I am old enough to be his mother and his discussions are sometimes dictative, sometimes questioning. I admire his need to know what makes our minds tick. He borders on fanaticism for his beliefs and yet somehow doesn't mind if I chide or tease him gently for being almost overly zealous about things we cannot change.

What we do most agree on is the world needs a leader who can overcome the natural greed of man that cannot ever see how this is destroying lives and making no sense to those who wish to live in peace. If we could reach some form of commonality in our beliefs, then we would go a long way to solving some of the incredibly destructive lifestyles of those in power. We could share out all the bountiful gifts of the earth in an ethnic and compassionate, selfless manner, spreading love instead of hate.

Wars start through misinformation. We are so fortunate to live in the age of communication and instant news that spreads around the world like wildfire. One of my interests noted on Facebook is "breaking news", something I inherited from my dear late mother. How she would enjoy the media and the quick access to all corners of the world. She firmly believed all evils and illnesses in the world came from man and mostly from laboratories. Although in a sense she was God -fearing, she did believe however that a lot of the information age was witheld from us until we as a species became more able to understand and utilise such information. It seems as if into each generation a more cleverer or enabled youth is born.

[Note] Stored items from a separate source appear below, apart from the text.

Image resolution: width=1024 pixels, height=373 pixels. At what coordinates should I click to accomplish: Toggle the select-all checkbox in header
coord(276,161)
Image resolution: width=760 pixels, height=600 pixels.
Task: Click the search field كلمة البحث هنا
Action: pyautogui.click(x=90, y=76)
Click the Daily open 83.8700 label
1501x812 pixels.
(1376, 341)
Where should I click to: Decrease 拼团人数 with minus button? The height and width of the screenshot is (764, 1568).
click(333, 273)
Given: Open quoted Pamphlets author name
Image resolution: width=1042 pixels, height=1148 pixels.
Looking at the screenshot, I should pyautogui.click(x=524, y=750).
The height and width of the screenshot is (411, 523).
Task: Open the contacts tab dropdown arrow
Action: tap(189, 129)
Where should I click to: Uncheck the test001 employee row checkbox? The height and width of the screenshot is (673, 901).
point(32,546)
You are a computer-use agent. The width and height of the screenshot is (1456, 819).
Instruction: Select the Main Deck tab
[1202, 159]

I have mulled this over before, is it because our DNA is programmed to release more intelligence with each generation born. Is that why we roamed the earth in our infancy as cavemen with our only source of power the fire we could burn for protection not so many thousand years ago. How far I wonder are we in the quest to find the answers.

All of this is incredibly fascinating, especially as my muslim friend reassures me that the information we are now discovering was already noted by the muslims centuries ago.

I think that our teens are a very laid back bunch, sleeping in after a long night out and not showing any real urgency about discovering the world and the history that reveals itself if we are prepared to study the subject. Yet if we had a long discussion with them or spent an hour in their company we could find they have much more knowledge of where they are going than we can ever imagine. They have the information age at their fingertips thanks to the internet and the news centres in strategic places around the world.

What we both wondered however is how much time could be saved if we learned from the mistakes that history shows is continually repeated and then how we could move forward so much faster into a period of lasting peace.

It is possible, just as I am able to speak to someone of another culture and we find how much we actually have in common. A deep love for humanity and an incredible sadness when it all goes wrong.